Jerry no longer has to work on Fridays, so I was lucky he was available for me to drag him to the arboretum the other day. Together we saw a lifetime's worth of bees in one afternoon, as a professional beekeeper came to remove a hive from a pair of sprinkler control boxes. Knowing he and his Nikon D300 would do a much better job of capturing the moment, (which ended up taking over an hour), I put him to work. You can must see the highlights of his efforts here.

I will say that we (arboretum workers, assorted lookie-loos, and even beekeeper Melinda), were surprised and amazed by how much honey was in the first hive. Melinda had been expecting a "dry hive", containing mostly babies and pollen. The second hive was like that, but the first one was jam-packed with bees, larvae, and gobs and gobs of honey. She would get custody of the honey, which she sells, but she did pass around a few small chunks of oozing honeycomb for us to taste. You just put a piece in your mouth, comb and all, and spit the wax out when you've gotten all the honey. It was really good.

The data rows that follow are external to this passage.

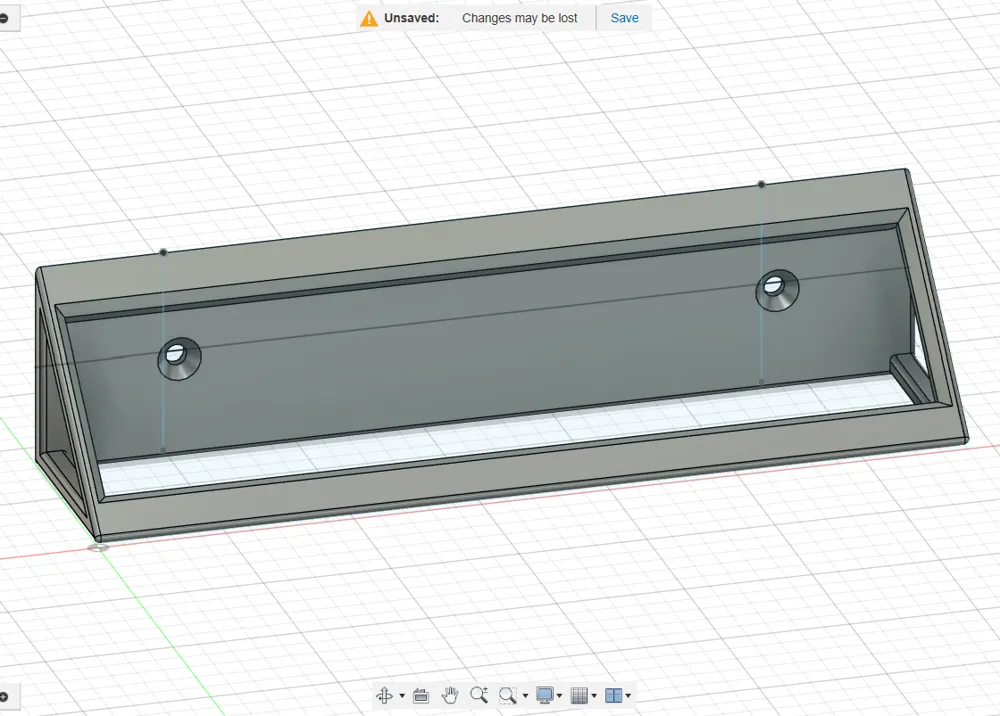Click the 'Changes may be lost' message
This screenshot has height=716, width=1000.
click(519, 17)
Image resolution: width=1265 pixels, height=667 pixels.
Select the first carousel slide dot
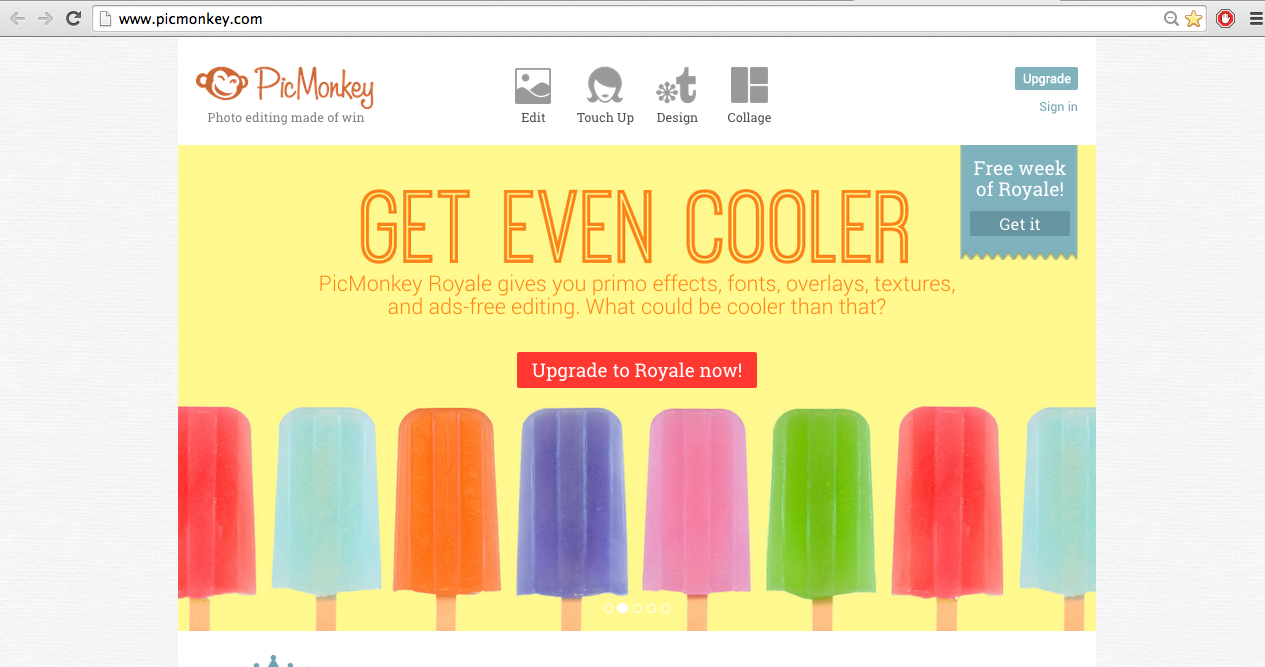point(608,608)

Beekeeper Melinda literally vaccuumed up the bees, (she estimated the hive to contain between 30 to 50 thousand bees!) and carefully removed as many of the combs with babies as she could, to set up a colony somewhere else (wherever she lives, I forget). Here's a close up of a larva. I'd never seen one before. They are incredibly fragile, with scarcely any exoskeleton to speak of. It's amazing when you think of the elaborate structures their sisters create to carefully rear and protect them.